_Exercise instructions_
Report, word for word, every line of the material that contains "agent".

_Records for this task_
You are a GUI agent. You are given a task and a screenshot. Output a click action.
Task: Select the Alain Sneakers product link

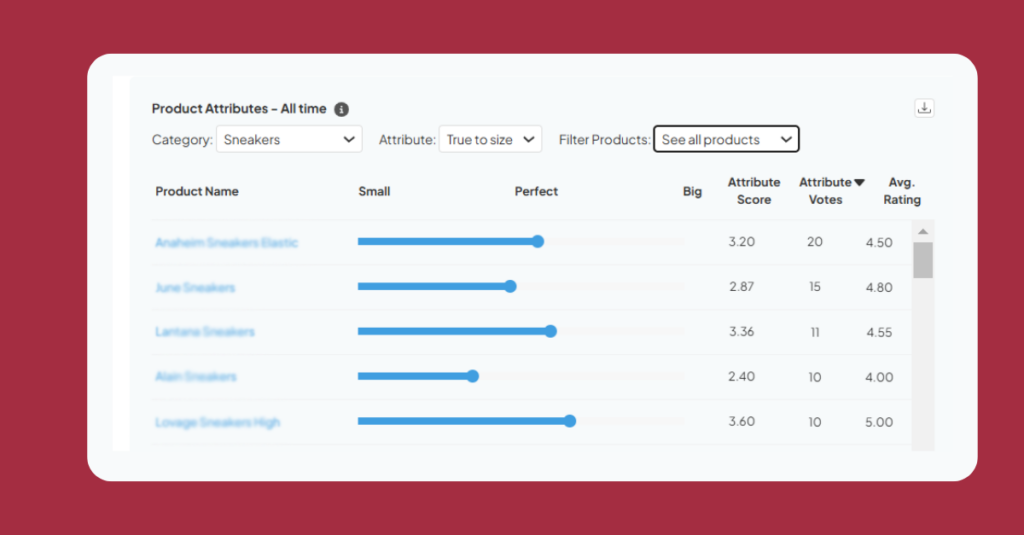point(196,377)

* * *

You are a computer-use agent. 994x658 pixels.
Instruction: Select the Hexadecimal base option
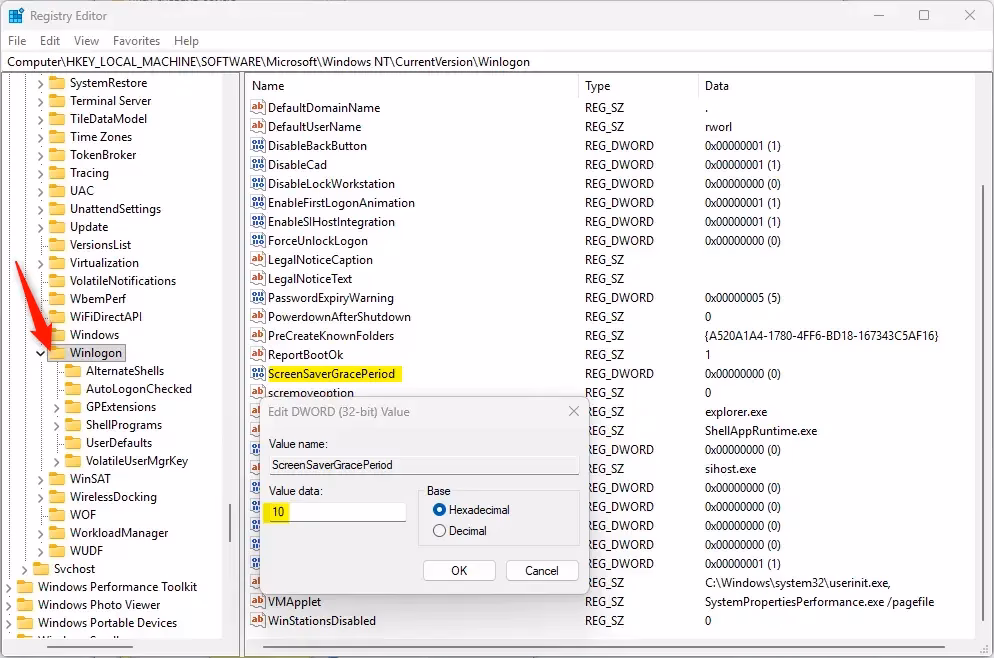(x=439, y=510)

_Final answer_
You are a GUI agent. You are given a task and a screenshot. Output a click action.
You are a computer-use agent. 994x658 pixels.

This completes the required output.